Christine Lagarde, president of the European Central Bank, has said it is “ready to take appropriate and targeted measures” to address the economic impact of the coronavirus, signalling a growing willingness to intervene.

The statement by Ms Lagarde, issued on Monday night after an executive board meeting of the ECB, marks an escalation in the central bank’s communications about the deadly virus, which threatens to drag the eurozone economy into recession.

“The coronavirus outbreak is a fast developing situation, which creates risks for the economic outlook and the functioning of financial markets,” said Ms Lagarde, facing her first major test since she took over as ECB president in November.

“The ECB is closely monitoring developments and their implications for the economy, medium-term inflation and the transmission of our monetary policy,” she said. “We stand ready to take appropriate and targeted measures, as necessary and commensurate with the underlying risks.

The statement by Ms Lagarde follows similar statements from the US Federal Reserve on Friday and the Bank of Japan earlier on Monday after stock markets suffered their biggest fall since the 2008 financial crisis.

Last week, Ms Lagarde downplayed the likelihood of an imminent monetary policy response to the virus by the ECB, telling the Financial Times on Thursday that it was too early to determine if it would cause a “long-lasting shock” for the economy.

The ECB is still unlikely to cut interest rates from their already record low level of minus 0.5 per cent when its governing council meets on March 12. This reflects its concern about the side-effects of negative interest rates and a fear that cutting them further may do little to address the impact of the virus.

But the latest statement by Ms Lagarde — in particular her reference to “appropriate and targeted measures” — indicates that it is considering other ways to inject cheap money into the economy.

One such route would be to increase the cheap loans provided to banks in return for them meeting certain lending targets under the targeted longer-term refinancing operation (TLTRO) programme, which it relaunched last year. This could be done to give an incentive to bank lending to small businesses, which could be hit particularly hard by the disruption of the virus.

Your tasks ->
1. According to the article on the ECB, why is the central bank still unlikely to cut interest rates at its March 12 governing council meeting? Answer in one to three sentences.
2. In the article on the ECB, at what level do interest rates currently stand?
3. Reproduce word for word the part of the article on the ECB starting with "Christine Lagarde, president" and going on through "economy into recession.".
None of the entries are needed for the work.

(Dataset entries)
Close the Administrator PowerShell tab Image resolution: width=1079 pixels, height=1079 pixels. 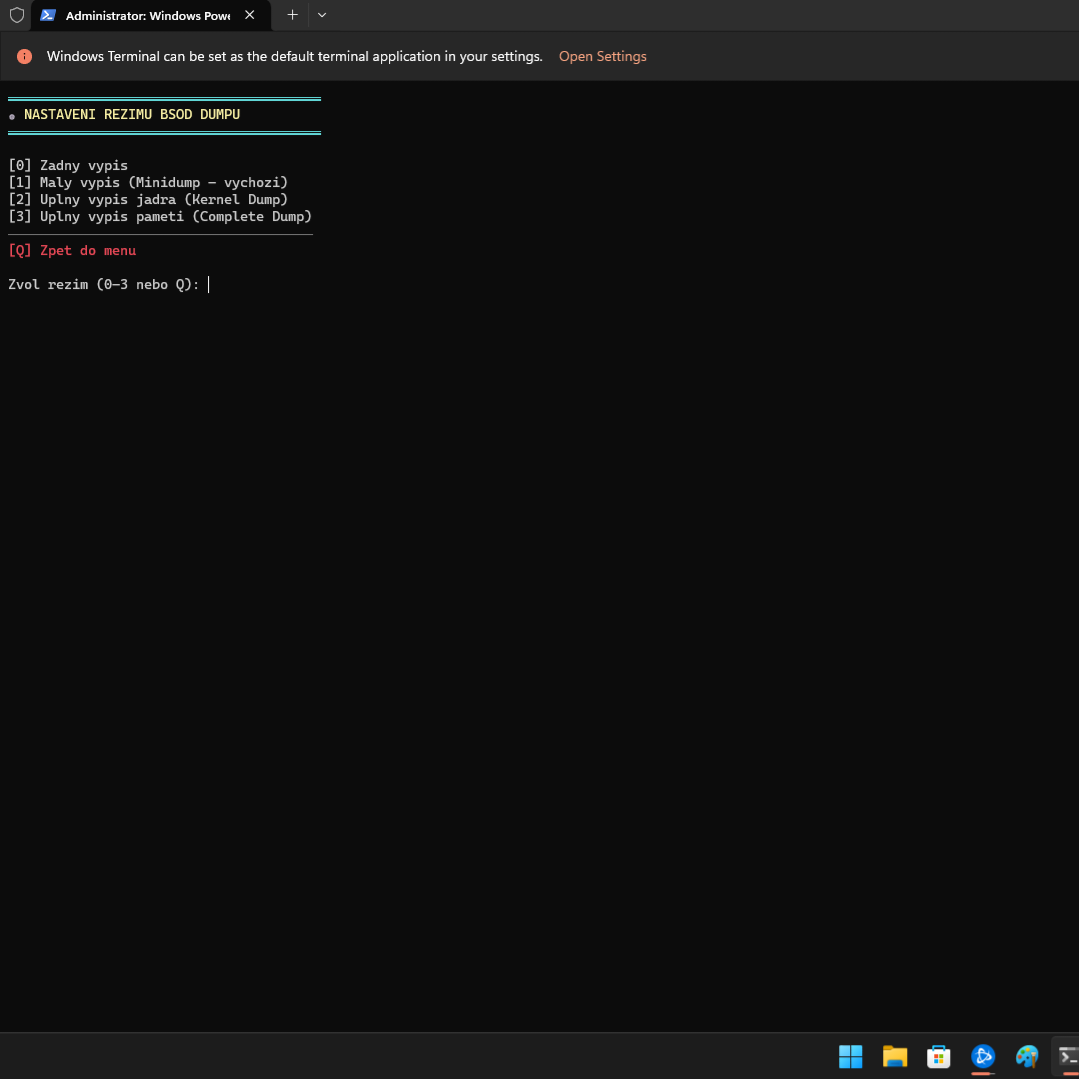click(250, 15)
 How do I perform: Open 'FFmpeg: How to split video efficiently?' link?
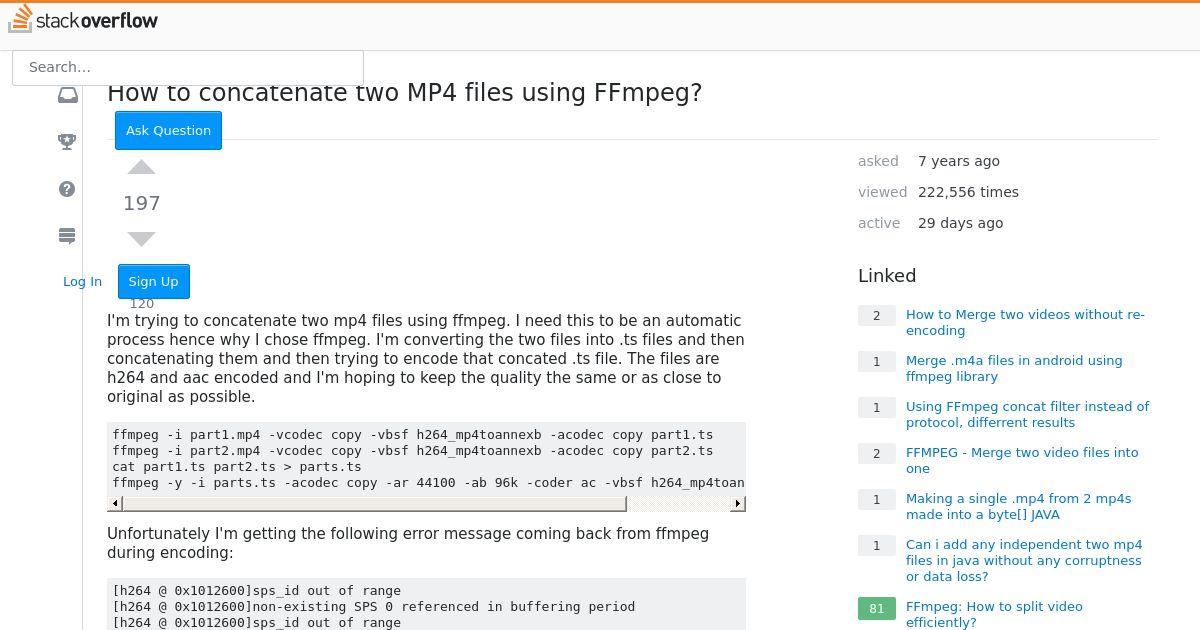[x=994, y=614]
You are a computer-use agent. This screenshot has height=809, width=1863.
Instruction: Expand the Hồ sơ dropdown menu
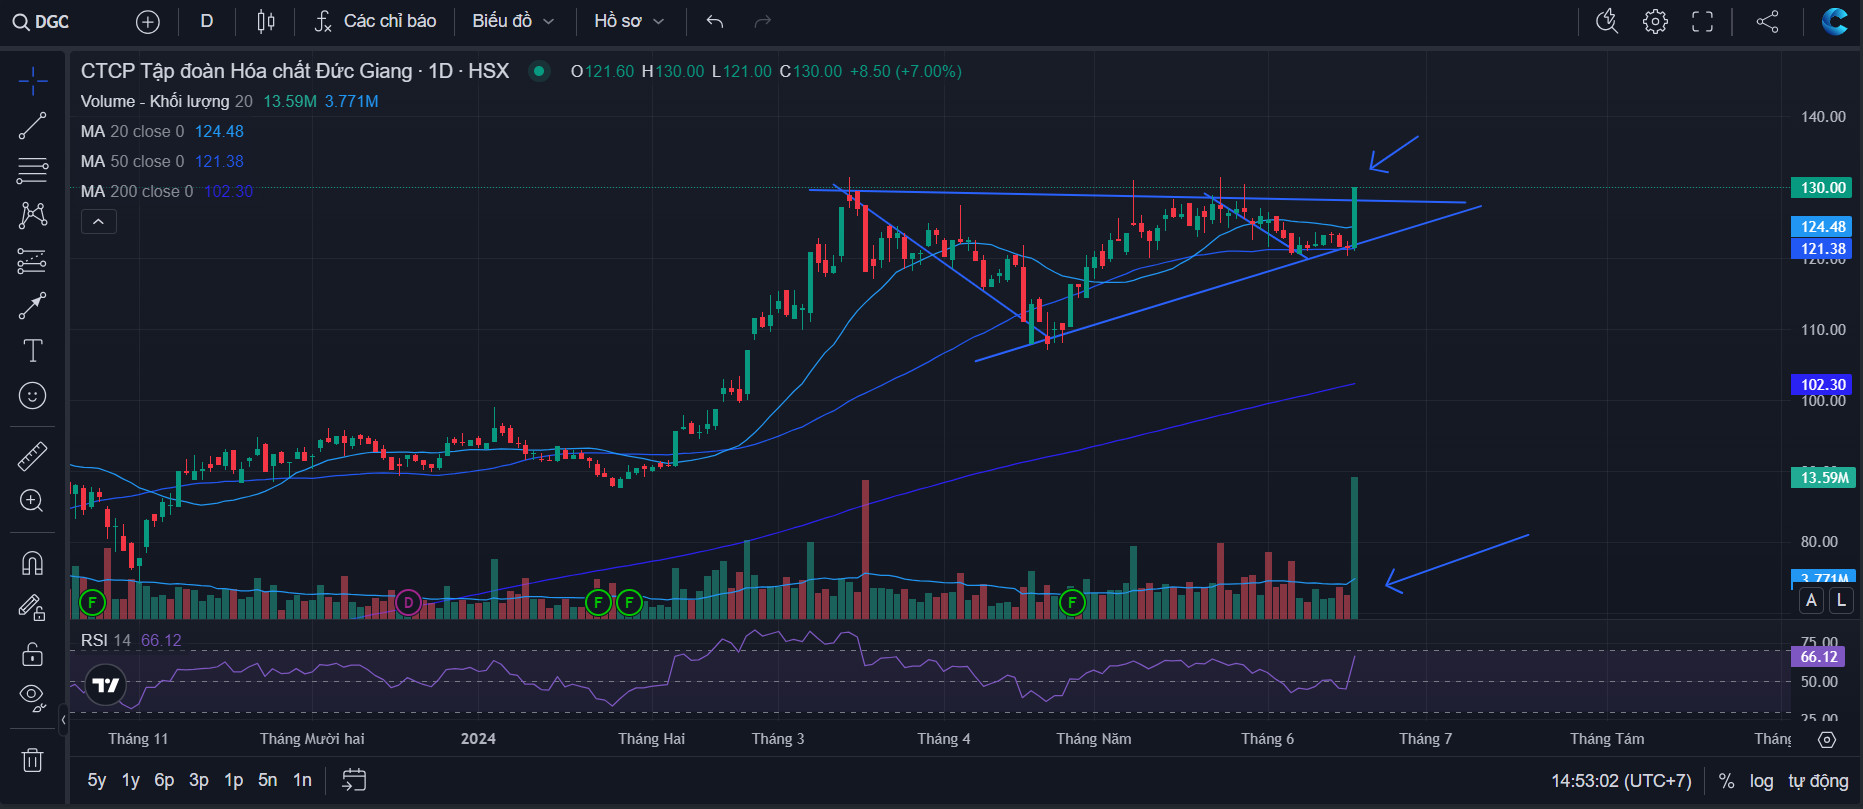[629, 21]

Problem solutions ->
1. The ECB is concerned about the side-effects of negative interest rates. It also fears that cutting them further may do little to address the impact of the virus.

2. They stand at a record low of minus 0.5 per cent.

3.
Christine Lagarde, president of the European Central Bank, has said it is “ready to take appropriate and targeted measures” to address the economic impact of the coronavirus, signalling a growing willingness to intervene.

The statement by Ms Lagarde, issued on Monday night after an executive board meeting of the ECB, marks an escalation in the central bank’s communications about the deadly virus, which threatens to drag the eurozone economy into recession.